**Task description**
Go through the listing below and work out how many lines hold "computer"; reply with the figure alone.

**Provided records**
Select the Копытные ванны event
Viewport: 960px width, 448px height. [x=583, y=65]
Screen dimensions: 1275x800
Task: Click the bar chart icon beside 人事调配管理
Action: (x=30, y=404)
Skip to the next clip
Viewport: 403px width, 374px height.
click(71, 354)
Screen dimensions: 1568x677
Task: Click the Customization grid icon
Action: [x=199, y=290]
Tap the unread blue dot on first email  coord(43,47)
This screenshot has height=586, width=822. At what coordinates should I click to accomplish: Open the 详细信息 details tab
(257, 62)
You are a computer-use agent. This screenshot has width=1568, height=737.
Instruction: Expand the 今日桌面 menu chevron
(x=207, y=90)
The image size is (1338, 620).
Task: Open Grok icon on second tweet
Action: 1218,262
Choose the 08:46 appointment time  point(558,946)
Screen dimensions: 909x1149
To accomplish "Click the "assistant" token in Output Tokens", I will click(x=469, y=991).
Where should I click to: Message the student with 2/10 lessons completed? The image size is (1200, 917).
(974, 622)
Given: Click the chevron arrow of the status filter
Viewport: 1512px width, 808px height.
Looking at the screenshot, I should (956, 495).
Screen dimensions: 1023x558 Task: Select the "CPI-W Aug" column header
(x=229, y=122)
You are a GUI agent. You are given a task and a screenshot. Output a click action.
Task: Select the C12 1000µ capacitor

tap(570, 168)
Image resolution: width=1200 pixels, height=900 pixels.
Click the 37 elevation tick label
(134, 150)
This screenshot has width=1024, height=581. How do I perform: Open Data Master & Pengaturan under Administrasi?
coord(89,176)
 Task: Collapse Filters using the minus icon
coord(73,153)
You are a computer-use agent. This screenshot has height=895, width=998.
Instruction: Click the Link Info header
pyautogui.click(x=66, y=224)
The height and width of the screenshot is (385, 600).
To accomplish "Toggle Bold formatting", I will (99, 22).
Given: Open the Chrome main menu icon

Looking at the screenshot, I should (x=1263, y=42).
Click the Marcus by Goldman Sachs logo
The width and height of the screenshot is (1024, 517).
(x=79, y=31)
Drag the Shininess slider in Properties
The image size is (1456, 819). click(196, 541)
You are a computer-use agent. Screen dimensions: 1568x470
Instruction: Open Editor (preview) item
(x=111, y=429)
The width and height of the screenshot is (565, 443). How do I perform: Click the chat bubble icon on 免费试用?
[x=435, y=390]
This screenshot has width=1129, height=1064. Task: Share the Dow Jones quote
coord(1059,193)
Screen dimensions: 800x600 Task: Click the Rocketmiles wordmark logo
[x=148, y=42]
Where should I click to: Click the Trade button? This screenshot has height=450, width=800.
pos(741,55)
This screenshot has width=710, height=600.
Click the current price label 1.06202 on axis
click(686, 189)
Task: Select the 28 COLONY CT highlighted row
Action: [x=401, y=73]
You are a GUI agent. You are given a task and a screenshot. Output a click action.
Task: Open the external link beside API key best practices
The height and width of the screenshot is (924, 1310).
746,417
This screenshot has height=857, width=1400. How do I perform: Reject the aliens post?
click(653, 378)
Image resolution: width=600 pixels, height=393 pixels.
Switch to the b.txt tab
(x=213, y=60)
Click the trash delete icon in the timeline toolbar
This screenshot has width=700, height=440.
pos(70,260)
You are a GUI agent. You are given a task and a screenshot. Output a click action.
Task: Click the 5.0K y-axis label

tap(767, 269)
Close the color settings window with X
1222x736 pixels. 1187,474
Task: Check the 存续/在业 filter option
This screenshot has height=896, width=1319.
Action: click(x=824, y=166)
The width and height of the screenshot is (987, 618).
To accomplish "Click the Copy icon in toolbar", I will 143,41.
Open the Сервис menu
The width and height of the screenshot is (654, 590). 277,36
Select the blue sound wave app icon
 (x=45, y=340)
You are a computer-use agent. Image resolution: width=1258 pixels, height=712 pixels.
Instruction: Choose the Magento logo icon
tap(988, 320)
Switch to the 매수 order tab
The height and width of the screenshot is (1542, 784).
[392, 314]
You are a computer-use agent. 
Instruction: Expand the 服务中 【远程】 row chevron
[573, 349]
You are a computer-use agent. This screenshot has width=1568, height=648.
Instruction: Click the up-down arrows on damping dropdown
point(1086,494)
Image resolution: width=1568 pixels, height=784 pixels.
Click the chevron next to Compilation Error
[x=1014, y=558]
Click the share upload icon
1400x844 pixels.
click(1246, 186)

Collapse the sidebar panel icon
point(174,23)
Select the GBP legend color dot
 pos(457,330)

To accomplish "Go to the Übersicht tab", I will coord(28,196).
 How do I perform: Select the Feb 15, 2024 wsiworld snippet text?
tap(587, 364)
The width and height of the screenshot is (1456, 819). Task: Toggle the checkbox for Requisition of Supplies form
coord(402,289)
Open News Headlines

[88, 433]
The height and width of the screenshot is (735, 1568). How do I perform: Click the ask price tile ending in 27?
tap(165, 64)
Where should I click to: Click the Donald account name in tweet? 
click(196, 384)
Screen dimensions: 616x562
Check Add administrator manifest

**Task response**
6